Up in the cloud: Work anywhere and everywhere
The key evolution is that technology has ‘gone mobile’ in a big way. Better connectivity and cloud storage now enables us to work almost anywhere. But what is the cloud?
It is storage space in the same way as a hard drive on your computer – except that it’s on the internet. With the right permissions you can access that data or those documents in the cloud, exactly as if they were on your mobile device or computer. So you can work on them whether you’re at the office, in a coffee shop, or in your car waiting to pick the kids up from school.
Documents in the cloud can be accessed by multiple people. That means more than one person can work on a centrally stored document, adding, updating, fact-checking etc, in less time than it used to take to forward it from one person to the next.
Cloud storage can also be a life-saver! If your laptop gets broken or stolen, your data hasn’t gone with it. It will always be accessible on an alternative device.
Collaboration: We’re all in this together
A collaboration tool is a project or team focused direct messaging system. Some have a dashboard or task planning and scheduling capability, or to do list function. They’re great productivity tools, enabling both individual and group communication and task management within departments or project teams.
Collaboration tools are more informal than emails and will often contain an element of social chat alongside the business, work or project topics. They maintain a history of who has said or done what, so can be very useful in keeping up with what’s going on.
When everything changes: The challenge of software updates
Companies like Microsoft, Apple and Google are continually improving their software. It can be daunting when things you have used before (e.g. Microsoft Word and Excel) look different from what you’re used to. But the basic functions remain and mostly, these tools will still work in much the same way. Just take time to familiarise yourself with an updated look, and any new features. When you see a new icon in an update, be curious. Click on it and see what happens – it’s the best way to learn and uncover great new tools and functions.
The ‘Help’ functions in every product are getting better and better and are ready to guide you through learning how to execute specific tasks. If you get stuck you can often find tips, advice and even mini training courses on the manufacturer’s website (for example, here is Microsoft’s training area), or on YouTube.

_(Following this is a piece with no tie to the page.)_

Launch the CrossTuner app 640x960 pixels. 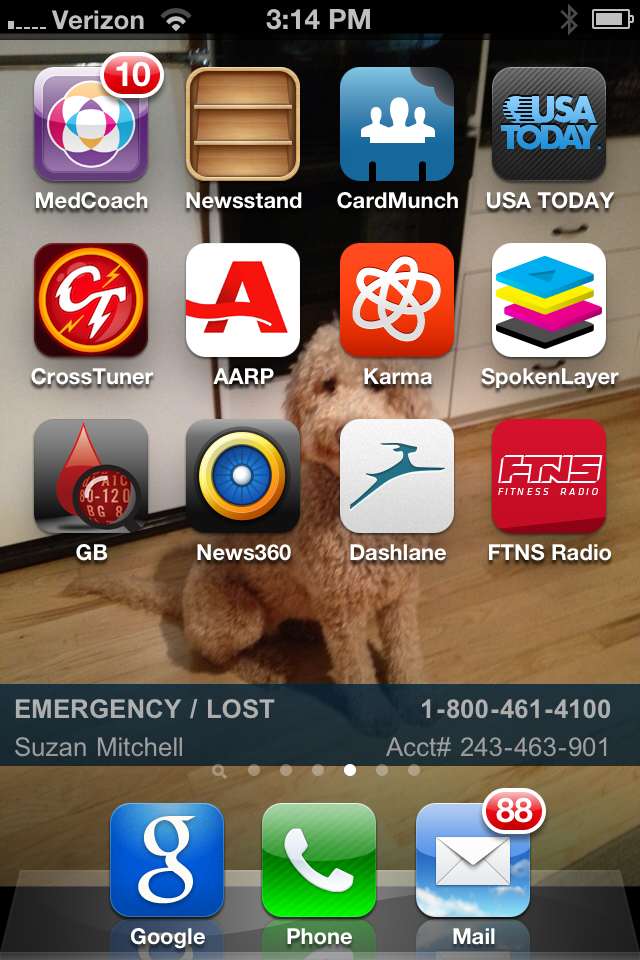coord(91,301)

Many software tools today can be bought by on a subscription basis, rather than making a one-off payment. This means they update automatically, and you are pulled along, rather than getting left with outdated and unsupported software versions.

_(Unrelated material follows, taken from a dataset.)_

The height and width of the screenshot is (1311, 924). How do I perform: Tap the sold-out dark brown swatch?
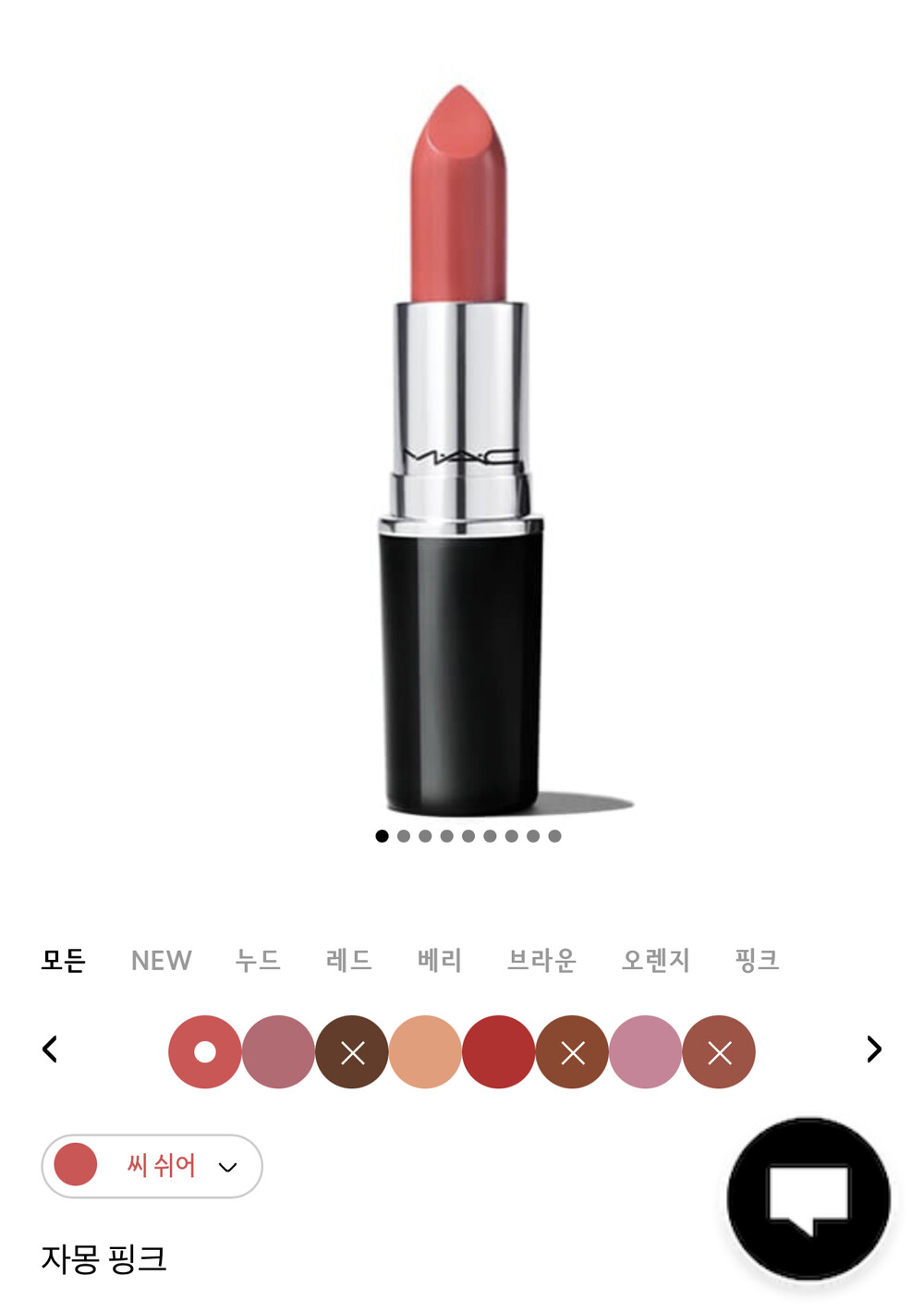352,1052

Data protection and privacy: The importance of compliance
In the last few years GDPR (General Data Protection Regulation) has come into law. Every company is obliged to comply with a stringent set of rules designed to protect personal data. This covers a wide remit – but it’s all for our protection.
If you’re involved with data at all, particularly if you’re running your own business, you must ensure you’re informed about GDPR – and are compliant. If you’d like to learn more about this, the ICO website is a good place to start.

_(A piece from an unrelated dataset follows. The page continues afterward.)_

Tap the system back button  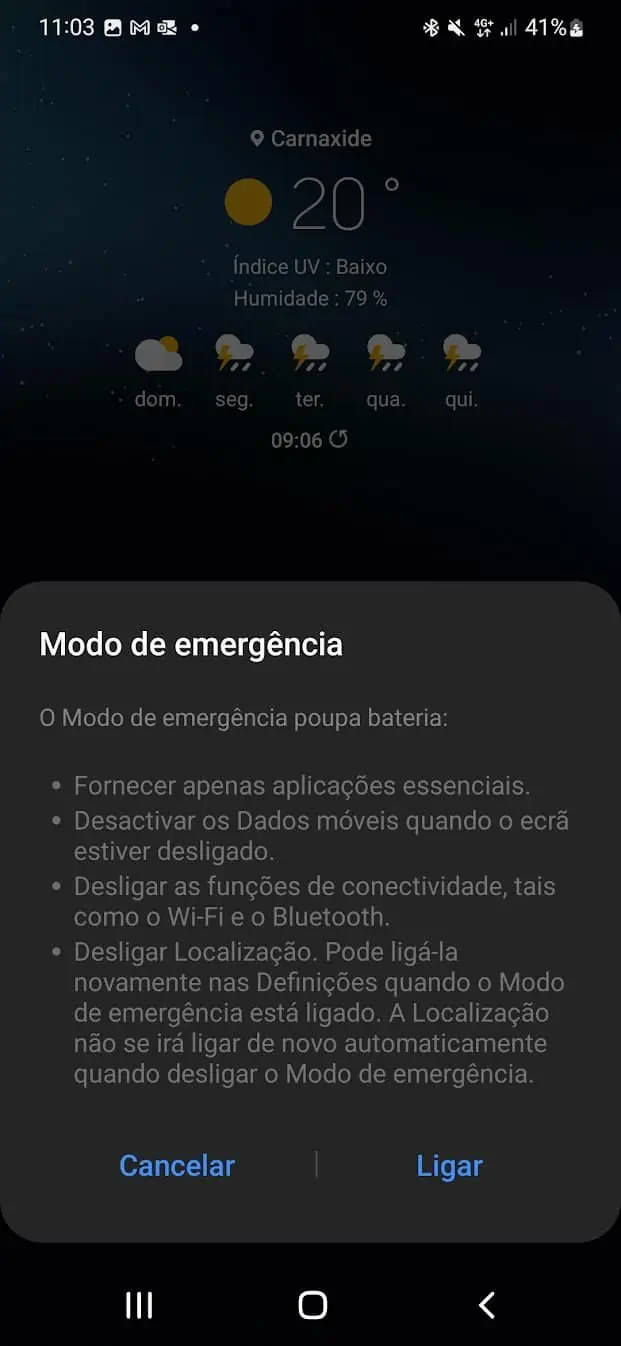(486, 1305)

Largely because of GDPR, most businesses will no longer allow you to download documents on to your own personal device or a USB stick, to work offline. That’s where the cloud comes in. The ability of the business to track who is doing what within their data repository is vital to GDPR compliance as well as internal security.
Training: Plugging skills gaps
There are lots of ways of updating your IT skills, depending on whether you have a lot of catching-up to do, or just need to plug the odd gap in your IT knowledge.
If your IT skills are very out-of-date, you can consider training courses such as those offered by Pitman (which are incredibly thorough). Or, there are workshops, like those run by Sylvie’s company, Computer Fitness. These offer hands-on training, where you bring your own laptop and work on the areas you need to brush-up on. There are also one-to-one training services, which deliver what you need face-to-face or online, via Skype or Zoom.
Other options include websites like Udemy or the software manufacturer sites. For Apple products, your local Apple Store has free-of-charge training sessions. And YouTube continues to be a good resource for short training and how-to videos.
Bamboozled by buzzwords: Google is your new best friend
One final piece of advice, confidence and curiosity are strengths. If you come across something you don’t understand – a technical term, buzzword, or acronym, just ask! Failing that, Google it. Things move so fast that nobody can keep up with everything. If you don’t understand, there will be someone only too willing to enlighten you, or an explanation on Google, and even a mini tutorial on YouTube.
The key takeaway is not to let a fear of advances in technology get in the way of you going for the job or career that you want. You are probably in better shape, technically speaking, than you think, and even if you aren’t, there are many ways to update your skills.